E como corolário destas transições, temos o prolongamento no plano sócio-político da Era da Indeterminação, como denominou o nosso grande sociólogo Francisco de Oliveira para designar este momento do capitalismo rentista-financeirizado e seu poder de mercantilizar todas as esferas da vida e, consequentemente silenciar o conflito, anular a política. Na era indeterminação a política tende a tornar-se apenas a administração conservadora da sociedade segundo o imperativo do mercado.
Este cenário coloca novos desafios ao Observatório enquanto programa de pesquisa e ação comprometido com a agenda da reforma urbana e o direito à cidade. Ao mesmo tempo em que renova a relevância da nossa de prática acadêmica fundada na teoria urbana crítica na produção do conhecimento e na sua transferência aos atores sociais e governamentais através das nossas variadas modalidades de difusão científica e extensão universitária. Assim como no início da nossa trajetória de 20 anos, estamos diante do desafio seguir em nosso caminho de relevar criticamente os mecanismos pouco visíveis (e agora renovados) de espoliação urbana que mantêm as nossas metrópoles como espaços da reprodução das desigualdades de patrimônio, renda e oportunidades e da marginalização de amplas camadas da população da polis. Enfim, vamos renovar o nosso compromisso prática acadêmica fundada na concepção da utopística, tal como proposta por Immanuel Wallerstein para os intelectuais e pesquisadores diante da bifurcação histórica que atravessamos da crise civilizatória do capitalismo.

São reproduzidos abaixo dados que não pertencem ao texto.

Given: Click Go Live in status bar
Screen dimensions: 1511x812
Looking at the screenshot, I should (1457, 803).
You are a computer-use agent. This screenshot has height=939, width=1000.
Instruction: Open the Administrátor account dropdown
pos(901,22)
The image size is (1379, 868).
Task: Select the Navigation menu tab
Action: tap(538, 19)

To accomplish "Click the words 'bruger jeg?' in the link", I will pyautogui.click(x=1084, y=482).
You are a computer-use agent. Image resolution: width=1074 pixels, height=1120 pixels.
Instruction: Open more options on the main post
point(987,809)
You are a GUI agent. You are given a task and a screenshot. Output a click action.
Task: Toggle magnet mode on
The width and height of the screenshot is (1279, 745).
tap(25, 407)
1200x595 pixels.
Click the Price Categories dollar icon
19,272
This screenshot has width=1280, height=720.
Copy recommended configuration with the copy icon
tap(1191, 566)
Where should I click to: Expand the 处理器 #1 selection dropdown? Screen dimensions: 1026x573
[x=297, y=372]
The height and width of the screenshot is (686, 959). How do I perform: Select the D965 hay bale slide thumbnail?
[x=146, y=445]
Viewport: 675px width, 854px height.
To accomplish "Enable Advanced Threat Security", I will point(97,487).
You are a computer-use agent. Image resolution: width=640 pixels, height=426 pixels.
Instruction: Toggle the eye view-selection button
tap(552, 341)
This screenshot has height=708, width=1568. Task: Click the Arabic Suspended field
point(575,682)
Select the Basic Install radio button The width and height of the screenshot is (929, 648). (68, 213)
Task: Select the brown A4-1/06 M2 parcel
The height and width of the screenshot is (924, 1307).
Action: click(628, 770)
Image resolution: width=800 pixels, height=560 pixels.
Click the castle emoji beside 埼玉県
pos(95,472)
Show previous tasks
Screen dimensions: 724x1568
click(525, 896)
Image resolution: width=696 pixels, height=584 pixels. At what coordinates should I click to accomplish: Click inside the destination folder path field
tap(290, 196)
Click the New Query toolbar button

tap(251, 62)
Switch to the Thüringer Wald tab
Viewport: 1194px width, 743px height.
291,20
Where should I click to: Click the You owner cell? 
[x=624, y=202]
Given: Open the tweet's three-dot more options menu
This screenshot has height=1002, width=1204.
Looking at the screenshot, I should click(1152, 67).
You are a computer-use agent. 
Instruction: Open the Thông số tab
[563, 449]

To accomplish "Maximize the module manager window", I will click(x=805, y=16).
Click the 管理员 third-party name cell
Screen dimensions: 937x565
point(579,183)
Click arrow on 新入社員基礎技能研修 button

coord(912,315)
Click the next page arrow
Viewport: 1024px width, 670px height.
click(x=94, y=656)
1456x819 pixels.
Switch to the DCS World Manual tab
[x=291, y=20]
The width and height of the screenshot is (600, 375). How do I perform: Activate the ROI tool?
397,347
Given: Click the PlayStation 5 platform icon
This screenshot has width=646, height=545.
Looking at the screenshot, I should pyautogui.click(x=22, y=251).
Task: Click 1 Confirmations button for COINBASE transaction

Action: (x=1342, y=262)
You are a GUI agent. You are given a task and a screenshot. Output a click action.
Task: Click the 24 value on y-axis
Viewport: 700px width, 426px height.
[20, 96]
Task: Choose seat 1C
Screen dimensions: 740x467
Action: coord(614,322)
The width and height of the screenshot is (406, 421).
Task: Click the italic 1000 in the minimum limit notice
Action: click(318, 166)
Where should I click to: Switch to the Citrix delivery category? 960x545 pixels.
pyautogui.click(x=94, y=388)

Utopística é uma avaliação profunda das alternativas históricas, o exercício de nosso juízo para examinar a racionalidade substantiva de possíveis sistemas históricos alternativos. É avaliação sóbria, racional e realista dos sistemas humanos, em que condições eles podem existir, e as áreas que estão abertas à criatividade humana. (…) Assim, é o exercício que ocorre simultaneamente na ciência, na política e na moralidade. (Utopística ou As Decisões Históricas do Século XXI. Editora Vozes, Petrópolis: 2003)
Estou certo que o Observatório das Metrópoles se renovou com este Congresso. Esta me parece ser a primeira lição a retirar desta ousada empreitada acadêmica, que só possível pelo abnegado trabalho de jovens pesquisadores que assumiram a tarefa de organizá-lo, particularmente: Carolina Calcavecchia, Juciano Rodrigues, Karoline Souza, Luísa Sobral, Patrícia Ramos Novaes, Samuel Thomas Jaenisch, Thais Velasco e Tuanni Rachel Borba.